EXTRACT →
Digital Manufacturing

Cutting edge materials for space

Updated on Thursday 12 January 2023, 9:24 AM

3 Minute Read

It’s no secret that the space industry has taken off again. Private companies such as SpaceX, Virgin Galactic and Blue Origin have revolutionised the industry by competing to win the new space race, using their freely available budgets to accelerate product development. As the ever-present pressure of improving performance meets the new requirement of making space cheaper to access, one area of focus has been material selection.

Material science constantly pushes the boundaries of what is possible in product development. Some heavier materials are being developed to improve the performance of products in space where they are subject to stresses of volatile temperatures, excessive forces and even impact with debris. On the contrary, lightweight materials can decrease the cost of launch and lead to more sustainable space travel, with ambitions of a reusable space vehicle. So what materials are making an impact in the space industry?

 

PPSU (Polyphenylsulfone or Radel R-5000)

PPSU (Polyphenylsulfone or Radel R-5500) is a popular resin in the space industry due to its superior toughness and hydrolytic stability (resistance to temperature and humidity) compared to other high-temperature engineering grade resins.

Other key considerations include:

  • Flame retardancy
  • Resistance to out-gassing in a vacuum
  • High and low-temperature performance (maintaining strength and resistance to cracking).
  • Strength
  • Thermal Stability

 

Aluminium

Aluminium is a crucial material in the space industry due to its light-weighting properties. It is often used as a building material for space shuttles, other space equipment, and engines.

Aluminium 2024 and 7075 are commonly used alloys in the aerospace and space industry.

2024 – Has a high yield strength, excellent fatigue resistance and good machinability. Often used in aircraft structural applications.

7075 – has a good balance of properties required for space applications, mainly where high static loads occur and low temperatures (cryogenic). Applications include fittings, gears, shafts and valves. It is often used in military applications.

 

PEEK (Polyetheretherketone)

PROBLEMS →
1. Rewrite the paragraph of the space materials article that begins "Material science constantly pushes" as a short bulleted list that keeps its main facts.
2. Summarize the space materials article in two sentences.
3. According to the space materials article, what are the applications of the 7075 alloy?

GIVEN ENTRIES →
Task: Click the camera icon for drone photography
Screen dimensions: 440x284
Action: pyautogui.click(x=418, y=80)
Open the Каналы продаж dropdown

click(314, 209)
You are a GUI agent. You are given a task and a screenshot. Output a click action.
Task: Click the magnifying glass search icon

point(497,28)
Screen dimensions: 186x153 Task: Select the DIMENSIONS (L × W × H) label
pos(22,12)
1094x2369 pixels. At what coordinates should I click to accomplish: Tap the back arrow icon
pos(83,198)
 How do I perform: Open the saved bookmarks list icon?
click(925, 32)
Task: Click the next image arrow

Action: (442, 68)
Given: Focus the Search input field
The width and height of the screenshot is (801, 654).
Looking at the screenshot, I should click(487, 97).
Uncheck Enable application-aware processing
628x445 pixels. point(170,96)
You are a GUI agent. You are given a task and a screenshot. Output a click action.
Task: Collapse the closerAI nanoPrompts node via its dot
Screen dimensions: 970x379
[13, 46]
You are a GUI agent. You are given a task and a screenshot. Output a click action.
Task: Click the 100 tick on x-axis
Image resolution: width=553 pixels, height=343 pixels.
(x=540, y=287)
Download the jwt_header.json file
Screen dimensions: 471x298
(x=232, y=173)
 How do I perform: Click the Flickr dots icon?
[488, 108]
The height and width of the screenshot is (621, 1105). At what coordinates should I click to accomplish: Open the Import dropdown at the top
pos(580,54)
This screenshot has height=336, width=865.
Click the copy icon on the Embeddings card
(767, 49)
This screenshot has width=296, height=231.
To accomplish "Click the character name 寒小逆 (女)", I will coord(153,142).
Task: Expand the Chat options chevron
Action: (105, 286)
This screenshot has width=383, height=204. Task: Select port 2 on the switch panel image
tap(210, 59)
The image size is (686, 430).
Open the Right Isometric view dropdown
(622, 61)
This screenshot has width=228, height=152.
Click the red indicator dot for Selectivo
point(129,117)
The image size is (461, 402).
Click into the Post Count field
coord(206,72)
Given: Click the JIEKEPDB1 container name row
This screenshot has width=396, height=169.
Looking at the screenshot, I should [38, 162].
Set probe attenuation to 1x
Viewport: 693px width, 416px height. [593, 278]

SOLUTIONS →
1.
- Material science keeps extending what is possible in product development.
- Some heavier materials are being developed to perform better in space, where products face volatile temperatures, excessive forces and impacts with debris.
- Lightweight materials can lower launch costs and support more sustainable space travel, including the goal of a reusable space vehicle.

2. Private companies such as SpaceX, Virgin Galactic and Blue Origin have transformed the space industry, and the need to improve performance while making space cheaper to access has made material selection a focus. The article describes PPSU, a resin valued for its toughness and hydrolytic stability, and aluminum, prized for its light weight, with alloys 2024 and 7075 in common use.

3. Fittings, gears, shafts and valves, and it is often used in military applications.